According to official data reported by media, short-term inflation in Pakistan experienced a significant year-on-year increase of 29.21% for the week ending on July 26. The surge in inflation is primarily attributed to the sharp rise in electricity and Liquefied Petroleum Gas (LPG) prices.
The Sensitive Price Index (SPI), a measure of short-term inflation on a week-on-week basis, rose by 3.73%, marking the highest increase in the past two months. During the reviewed period, electricity charges increased by 20.98%, while LPG saw a rise of 4.12%, impacting the overall inflation rate.

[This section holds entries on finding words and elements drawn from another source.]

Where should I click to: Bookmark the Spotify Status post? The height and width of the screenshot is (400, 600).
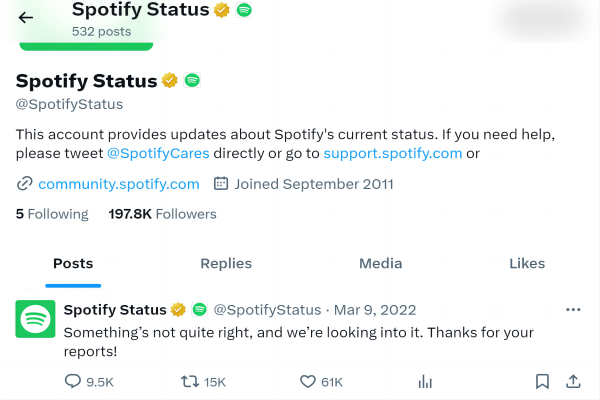click(x=541, y=381)
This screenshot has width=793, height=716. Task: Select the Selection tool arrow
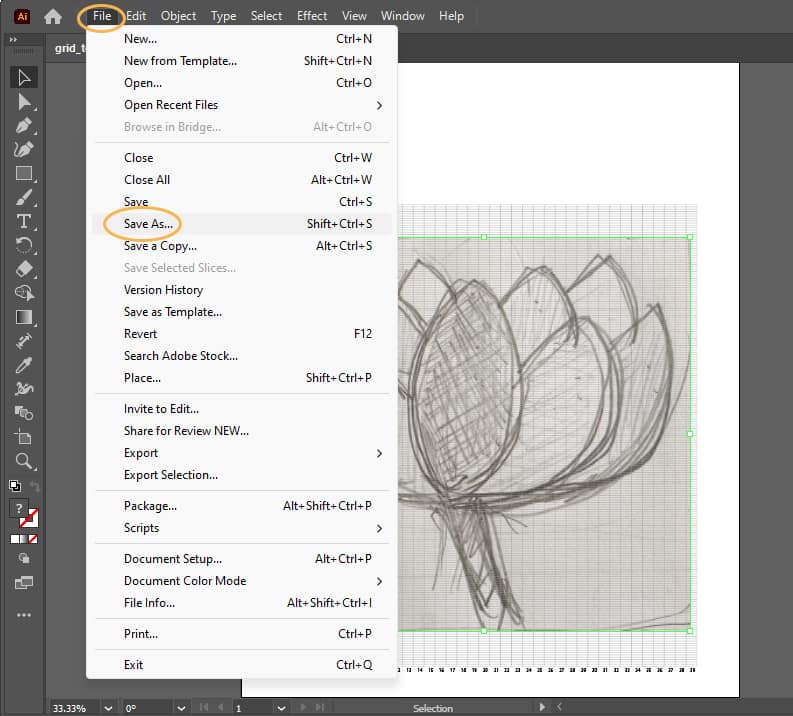(24, 78)
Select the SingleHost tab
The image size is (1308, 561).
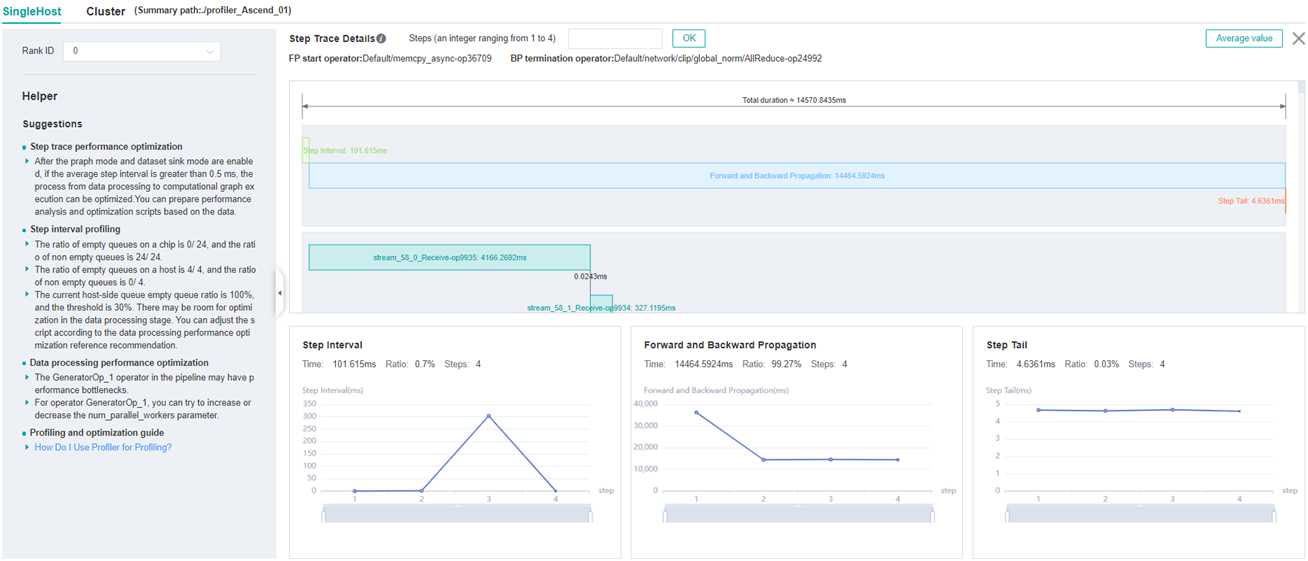coord(32,12)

Out of the 51 items included in the SPI basket, prices of 20 goods witnessed a substantial increase, while prices of seven items decreased, and the remaining 24 items remained unchanged compared to the previous week. The notable items that experienced the biggest price surge on a week-on-week basis were powdered chillies, tomatoes, eggs, LPG, garlic, onion, gur, and potatoes.
Factors contributing to inflation
Several factors have contributed to the rising inflation, including the depreciation of the Pakistani rupee, soaring petrol prices, an increase in sales tax, and higher electricity bills. In response to bridging the fiscal deficit, the Pakistan government has implemented strict measures such as increasing fuel prices and power tariffs, withdrawing subsidies, adopting a market-based exchange rate, and higher taxation.
However, such stringent actions may have implications for the country’s economic growth, potentially leading to slower economic expansion and higher inflation in the coming months, as reported by media.